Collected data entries
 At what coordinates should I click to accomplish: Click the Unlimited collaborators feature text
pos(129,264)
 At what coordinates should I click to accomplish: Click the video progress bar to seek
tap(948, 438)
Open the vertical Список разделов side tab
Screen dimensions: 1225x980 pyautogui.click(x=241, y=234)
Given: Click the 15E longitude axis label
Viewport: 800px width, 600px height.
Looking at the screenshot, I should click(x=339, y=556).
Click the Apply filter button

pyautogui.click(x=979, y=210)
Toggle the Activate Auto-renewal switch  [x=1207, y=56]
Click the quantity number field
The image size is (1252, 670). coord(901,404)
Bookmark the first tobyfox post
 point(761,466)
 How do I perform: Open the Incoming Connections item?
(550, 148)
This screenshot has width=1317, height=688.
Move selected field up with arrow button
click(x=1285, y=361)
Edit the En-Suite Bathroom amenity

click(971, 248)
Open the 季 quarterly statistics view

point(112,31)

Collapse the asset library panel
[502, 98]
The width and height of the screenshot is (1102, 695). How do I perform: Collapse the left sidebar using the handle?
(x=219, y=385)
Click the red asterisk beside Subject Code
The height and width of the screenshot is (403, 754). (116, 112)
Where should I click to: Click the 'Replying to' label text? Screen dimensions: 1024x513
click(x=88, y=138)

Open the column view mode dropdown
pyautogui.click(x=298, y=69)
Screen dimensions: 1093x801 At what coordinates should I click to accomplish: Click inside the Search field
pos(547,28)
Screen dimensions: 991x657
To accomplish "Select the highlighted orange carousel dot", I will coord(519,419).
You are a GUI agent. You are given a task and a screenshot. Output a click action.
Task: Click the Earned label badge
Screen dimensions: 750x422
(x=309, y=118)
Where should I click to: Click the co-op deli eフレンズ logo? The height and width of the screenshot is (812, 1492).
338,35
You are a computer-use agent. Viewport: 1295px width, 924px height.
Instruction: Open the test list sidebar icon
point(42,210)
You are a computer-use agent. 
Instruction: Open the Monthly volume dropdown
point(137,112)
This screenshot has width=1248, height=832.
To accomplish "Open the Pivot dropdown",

Work item: All of the records must be repeated exactly.

Response to the task:
 At what coordinates should I click to accomplish: Click the Unlimited collaborators feature text
pos(129,264)
 At what coordinates should I click to accomplish: Click the video progress bar to seek
tap(948, 438)
Open the vertical Список разделов side tab
Screen dimensions: 1225x980 pyautogui.click(x=241, y=234)
Given: Click the 15E longitude axis label
Viewport: 800px width, 600px height.
Looking at the screenshot, I should click(x=339, y=556).
Click the Apply filter button

pyautogui.click(x=979, y=210)
Toggle the Activate Auto-renewal switch  [x=1207, y=56]
Click the quantity number field
The image size is (1252, 670). coord(901,404)
Bookmark the first tobyfox post
 point(761,466)
 How do I perform: Open the Incoming Connections item?
(550, 148)
This screenshot has width=1317, height=688.
Move selected field up with arrow button
click(x=1285, y=361)
Edit the En-Suite Bathroom amenity

click(971, 248)
Open the 季 quarterly statistics view

point(112,31)

Collapse the asset library panel
[502, 98]
The width and height of the screenshot is (1102, 695). How do I perform: Collapse the left sidebar using the handle?
(x=219, y=385)
Click the red asterisk beside Subject Code
The height and width of the screenshot is (403, 754). (116, 112)
Where should I click to: Click the 'Replying to' label text? Screen dimensions: 1024x513
click(x=88, y=138)

Open the column view mode dropdown
pyautogui.click(x=298, y=69)
Screen dimensions: 1093x801 At what coordinates should I click to accomplish: Click inside the Search field
pos(547,28)
Screen dimensions: 991x657
To accomplish "Select the highlighted orange carousel dot", I will coord(519,419).
You are a GUI agent. You are given a task and a screenshot. Output a click action.
Task: Click the Earned label badge
Screen dimensions: 750x422
(x=309, y=118)
Where should I click to: Click the co-op deli eフレンズ logo? The height and width of the screenshot is (812, 1492).
338,35
You are a computer-use agent. Viewport: 1295px width, 924px height.
Instruction: Open the test list sidebar icon
point(42,210)
You are a computer-use agent. 
Instruction: Open the Monthly volume dropdown
point(137,112)
This screenshot has width=1248, height=832.
To accomplish "Open the Pivot dropdown",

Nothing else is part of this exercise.